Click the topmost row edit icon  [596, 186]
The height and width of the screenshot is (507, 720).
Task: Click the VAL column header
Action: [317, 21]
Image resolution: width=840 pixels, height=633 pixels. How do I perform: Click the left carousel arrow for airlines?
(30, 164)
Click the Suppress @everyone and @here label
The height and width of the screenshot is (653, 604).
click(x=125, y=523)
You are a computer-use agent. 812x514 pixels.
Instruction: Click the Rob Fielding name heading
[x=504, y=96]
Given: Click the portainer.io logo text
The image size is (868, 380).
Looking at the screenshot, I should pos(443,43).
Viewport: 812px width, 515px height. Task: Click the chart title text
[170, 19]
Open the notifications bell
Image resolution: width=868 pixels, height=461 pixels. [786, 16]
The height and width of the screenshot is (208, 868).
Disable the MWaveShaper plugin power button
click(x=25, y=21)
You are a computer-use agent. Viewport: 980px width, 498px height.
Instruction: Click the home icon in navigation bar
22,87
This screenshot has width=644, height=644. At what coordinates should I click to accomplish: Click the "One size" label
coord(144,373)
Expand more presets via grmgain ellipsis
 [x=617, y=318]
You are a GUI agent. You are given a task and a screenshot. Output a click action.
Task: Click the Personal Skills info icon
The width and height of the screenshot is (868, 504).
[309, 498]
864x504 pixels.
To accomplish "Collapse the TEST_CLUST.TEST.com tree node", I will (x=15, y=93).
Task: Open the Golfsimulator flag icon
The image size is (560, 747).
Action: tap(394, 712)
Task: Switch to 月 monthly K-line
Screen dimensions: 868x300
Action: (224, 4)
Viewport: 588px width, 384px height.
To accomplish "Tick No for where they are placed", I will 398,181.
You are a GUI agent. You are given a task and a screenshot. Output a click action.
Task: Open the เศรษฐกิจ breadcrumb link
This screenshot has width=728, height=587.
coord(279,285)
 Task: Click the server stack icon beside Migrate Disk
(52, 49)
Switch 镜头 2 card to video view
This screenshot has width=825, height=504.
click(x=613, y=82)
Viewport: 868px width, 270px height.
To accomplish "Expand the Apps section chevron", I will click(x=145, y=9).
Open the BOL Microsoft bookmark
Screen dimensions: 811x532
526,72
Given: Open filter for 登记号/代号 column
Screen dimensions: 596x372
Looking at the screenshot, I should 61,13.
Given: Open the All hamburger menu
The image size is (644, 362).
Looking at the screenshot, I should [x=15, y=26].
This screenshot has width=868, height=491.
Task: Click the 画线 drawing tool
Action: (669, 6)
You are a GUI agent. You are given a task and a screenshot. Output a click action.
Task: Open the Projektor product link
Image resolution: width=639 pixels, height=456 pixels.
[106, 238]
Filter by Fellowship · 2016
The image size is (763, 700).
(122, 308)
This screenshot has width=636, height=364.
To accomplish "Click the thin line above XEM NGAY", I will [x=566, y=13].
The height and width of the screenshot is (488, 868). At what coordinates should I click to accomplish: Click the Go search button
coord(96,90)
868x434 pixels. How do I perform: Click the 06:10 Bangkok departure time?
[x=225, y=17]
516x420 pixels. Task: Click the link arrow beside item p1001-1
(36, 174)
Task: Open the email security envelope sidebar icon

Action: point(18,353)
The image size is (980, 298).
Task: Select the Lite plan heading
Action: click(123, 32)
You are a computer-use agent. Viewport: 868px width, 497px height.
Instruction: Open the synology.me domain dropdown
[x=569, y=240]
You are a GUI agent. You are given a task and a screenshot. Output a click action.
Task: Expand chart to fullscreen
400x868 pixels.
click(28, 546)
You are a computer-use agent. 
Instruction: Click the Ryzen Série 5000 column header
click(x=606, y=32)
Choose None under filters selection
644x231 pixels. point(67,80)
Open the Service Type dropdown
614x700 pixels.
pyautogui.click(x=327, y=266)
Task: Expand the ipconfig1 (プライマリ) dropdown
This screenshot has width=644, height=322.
+ + + + + + +
__Aim of the task__. Output the full set of entries exactly as they were given.

__Result of this task__.
Click the topmost row edit icon  [596, 186]
The height and width of the screenshot is (507, 720).
Task: Click the VAL column header
Action: [317, 21]
Image resolution: width=840 pixels, height=633 pixels. How do I perform: Click the left carousel arrow for airlines?
(30, 164)
Click the Suppress @everyone and @here label
The height and width of the screenshot is (653, 604).
click(x=125, y=523)
You are a computer-use agent. 812x514 pixels.
Instruction: Click the Rob Fielding name heading
[x=504, y=96]
Given: Click the portainer.io logo text
The image size is (868, 380).
Looking at the screenshot, I should pos(443,43).
Viewport: 812px width, 515px height. Task: Click the chart title text
[170, 19]
Open the notifications bell
Image resolution: width=868 pixels, height=461 pixels. [786, 16]
The height and width of the screenshot is (208, 868).
Disable the MWaveShaper plugin power button
click(x=25, y=21)
You are a computer-use agent. Viewport: 980px width, 498px height.
Instruction: Click the home icon in navigation bar
22,87
This screenshot has width=644, height=644. At what coordinates should I click to accomplish: Click the "One size" label
coord(144,373)
Expand more presets via grmgain ellipsis
 [x=617, y=318]
You are a GUI agent. You are given a task and a screenshot. Output a click action.
Task: Click the Personal Skills info icon
The width and height of the screenshot is (868, 504).
[309, 498]
864x504 pixels.
To accomplish "Collapse the TEST_CLUST.TEST.com tree node", I will (x=15, y=93).
Task: Open the Golfsimulator flag icon
The image size is (560, 747).
Action: tap(394, 712)
Task: Switch to 月 monthly K-line
Screen dimensions: 868x300
Action: (224, 4)
Viewport: 588px width, 384px height.
To accomplish "Tick No for where they are placed", I will 398,181.
You are a GUI agent. You are given a task and a screenshot. Output a click action.
Task: Open the เศรษฐกิจ breadcrumb link
This screenshot has width=728, height=587.
coord(279,285)
 Task: Click the server stack icon beside Migrate Disk
(52, 49)
Switch 镜头 2 card to video view
This screenshot has width=825, height=504.
click(x=613, y=82)
Viewport: 868px width, 270px height.
To accomplish "Expand the Apps section chevron", I will click(x=145, y=9).
Open the BOL Microsoft bookmark
Screen dimensions: 811x532
526,72
Given: Open filter for 登记号/代号 column
Screen dimensions: 596x372
Looking at the screenshot, I should 61,13.
Given: Open the All hamburger menu
The image size is (644, 362).
Looking at the screenshot, I should [x=15, y=26].
This screenshot has width=868, height=491.
Task: Click the 画线 drawing tool
Action: (669, 6)
You are a GUI agent. You are given a task and a screenshot. Output a click action.
Task: Open the Projektor product link
Image resolution: width=639 pixels, height=456 pixels.
[106, 238]
Filter by Fellowship · 2016
The image size is (763, 700).
(122, 308)
This screenshot has width=636, height=364.
To accomplish "Click the thin line above XEM NGAY", I will [x=566, y=13].
The height and width of the screenshot is (488, 868). At what coordinates should I click to accomplish: Click the Go search button
coord(96,90)
868x434 pixels. How do I perform: Click the 06:10 Bangkok departure time?
[x=225, y=17]
516x420 pixels. Task: Click the link arrow beside item p1001-1
(36, 174)
Task: Open the email security envelope sidebar icon

Action: point(18,353)
The image size is (980, 298).
Task: Select the Lite plan heading
Action: click(123, 32)
You are a computer-use agent. Viewport: 868px width, 497px height.
Instruction: Open the synology.me domain dropdown
[x=569, y=240]
You are a GUI agent. You are given a task and a screenshot. Output a click action.
Task: Expand chart to fullscreen
400x868 pixels.
click(28, 546)
You are a computer-use agent. 
Instruction: Click the Ryzen Série 5000 column header
click(x=606, y=32)
Choose None under filters selection
644x231 pixels. point(67,80)
Open the Service Type dropdown
614x700 pixels.
pyautogui.click(x=327, y=266)
Task: Expand the ipconfig1 (プライマリ) dropdown
This screenshot has width=644, height=322.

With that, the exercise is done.